▶ _WHAT TO DO_:
Rewrite all of the following records with "Open" replaced by "View" and everything else unchanged, leaving out the pictures.
★ ★ ★ ★ ★
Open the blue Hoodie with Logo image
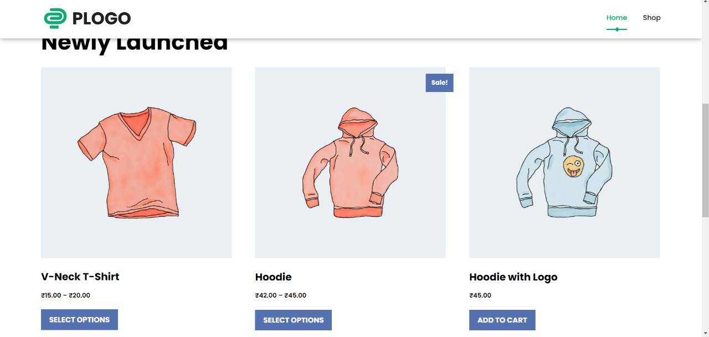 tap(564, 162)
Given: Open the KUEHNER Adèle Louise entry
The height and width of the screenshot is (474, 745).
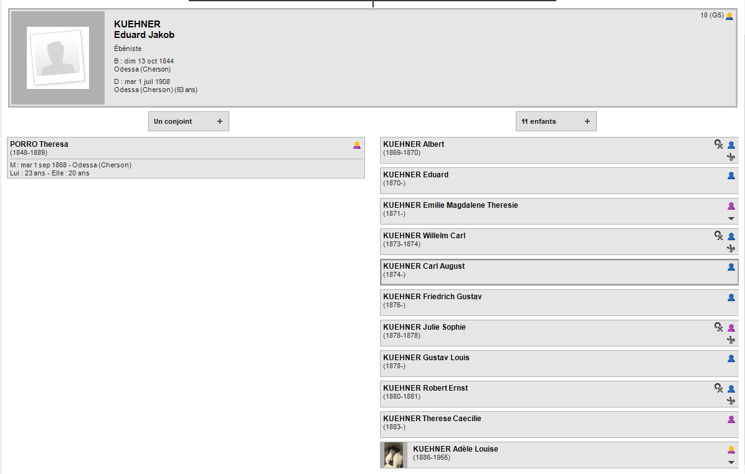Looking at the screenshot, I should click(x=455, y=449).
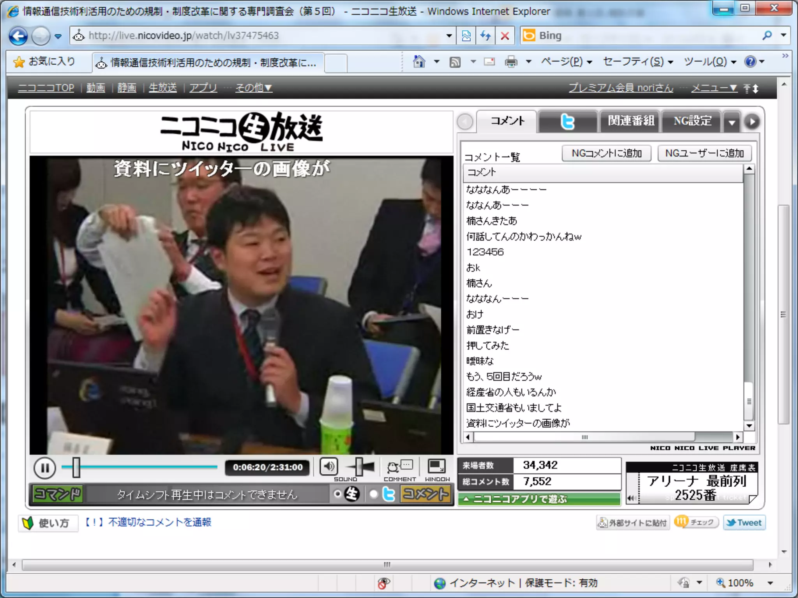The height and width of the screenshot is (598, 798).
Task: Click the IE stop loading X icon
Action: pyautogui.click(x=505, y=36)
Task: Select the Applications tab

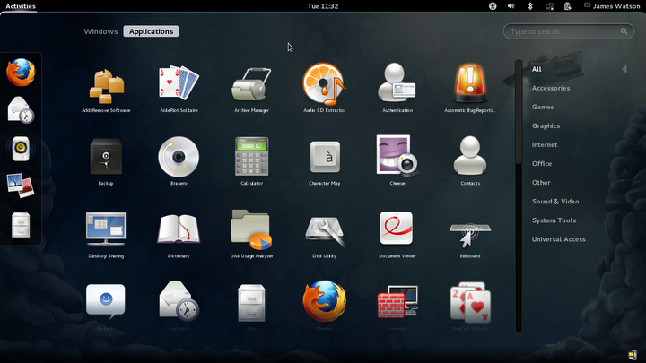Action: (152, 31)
★ ★ ★ ★ ★
▶ _RESULT BELOW_:
View the blue Hoodie with Logo image
 tap(564, 162)
Given: View the KUEHNER Adèle Louise entry
The height and width of the screenshot is (474, 745).
Looking at the screenshot, I should click(x=455, y=449).
The height and width of the screenshot is (598, 798).
Task: Click the IE stop loading X icon
Action: pyautogui.click(x=505, y=36)
Task: Select the Applications tab

Action: (152, 31)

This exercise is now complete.